Architecture
Purpose and Scope
Section titled “Purpose and Scope”This document describes the high-level system architecture of the NI Compute Subnet, a decentralized GPU compute marketplace built on the Bittensor network. It covers the core system components, their interactions, communication protocols, and data flow patterns that enable validators to evaluate miner capabilities and allocate GPU resources to clients.
For detailed protocol specifications, see Communication Protocols. For database schema and operations, see Database Operations. For installation and deployment procedures, see Installation and Setup.
System Overview
Section titled “System Overview”The NI Compute Subnet implements a three-tier architecture consisting of validators that assess miner performance, miners that provide GPU resources, and a resource allocation API that manages client requests. The system operates on Bittensor’s peer-to-peer network while providing traditional REST API access for external clients.
graph TB
subgraph "External Clients"
WEB["Web Applications"]
CLI["CLI Tools"]
API_CLIENTS["API Clients"]
end
subgraph "NI Compute Subnet Core"
subgraph "Validator Layer"
VALIDATOR["Validator<br/>neurons/validator.py"]
POG["ProofOfGPU<br/>Benchmarking Engine"]
SCORING["Scoring System<br/>calc_score_pog()"]
end
subgraph "Resource Allocation Layer"
REGISTER_API["RegisterAPI<br/>neurons/register_api.py"]
ALLOCATION_LOGIC["Resource Management<br/>_allocate_container()"]
HEALTH_CHECK["Health Monitoring<br/>_check_allocation()"]
end
subgraph "Miner Layer"
MINER["Miner<br/>neurons/miner.py"]
CONTAINER_MGR["Container Management<br/>neurons/Miner/container.py"]

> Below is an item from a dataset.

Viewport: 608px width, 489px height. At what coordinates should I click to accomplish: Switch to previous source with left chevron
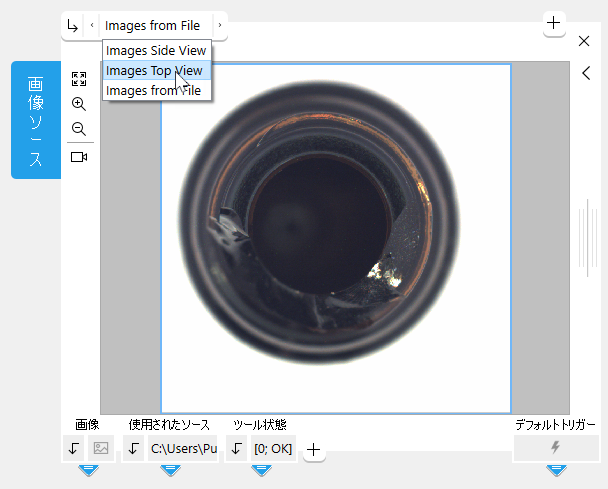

ALLOCATION_HANDLER["Allocation Handler<br/>register_allocation()"]
end
end
subgraph "Bittensor Network"
SUBTENSOR["ComputeSubnetSubtensor<br/>Blockchain Interface"]
METAGRAPH["Metagraph<br/>Network State"]
AXON_DENDRITE["Axon/Dendrite<br/>P2P Communication"]
end
subgraph "Data Layer"
COMPUTE_DB[("ComputeDb<br/>SQLite Database")]
WANDB_STATE[("WandB<br/>Distributed State")]
CONFIG_FILES[("Configuration<br/>config.yaml")]
end
%% External client interactions
WEB --> REGISTER_API
CLI --> REGISTER_API
API_CLIENTS --> REGISTER_API
%% Core system interactions
VALIDATOR --> MINER
VALIDATOR --> SUBTENSOR
VALIDATOR --> POG
POG --> SCORING
REGISTER_API --> ALLOCATION_LOGIC
ALLOCATION_LOGIC --> MINER
REGISTER_API --> HEALTH_CHECK
MINER --> CONTAINER_MGR
MINER --> ALLOCATION_HANDLER
MINER --> AXON_DENDRITE
%% Bittensor network interactions
VALIDATOR --> AXON_DENDRITE
MINER --> AXON_DENDRITE
AXON_DENDRITE --> SUBTENSOR
SUBTENSOR --> METAGRAPH
%% Data layer interactions
VALIDATOR --> COMPUTE_DB
VALIDATOR --> WANDB_STATE
REGISTER_API --> COMPUTE_DB
MINER --> WANDB_STATE
VALIDATOR --> CONFIG_FILES
Sources: neurons/validator.py:70-89 , neurons/miner.py:79-94 , neurons/register_api.py:229-303 , compute/axon.py , compute/protocol.py
Core Components
Section titled “Core Components”Validator System
Section titled “Validator System”The Validator class implements the core validation logic that maintains network integrity by evaluating miner performance and setting network weights.
graph TB
subgraph "Validator Core"
VALIDATOR_MAIN["Validator.__init__()<br/>neurons/validator.py:130"]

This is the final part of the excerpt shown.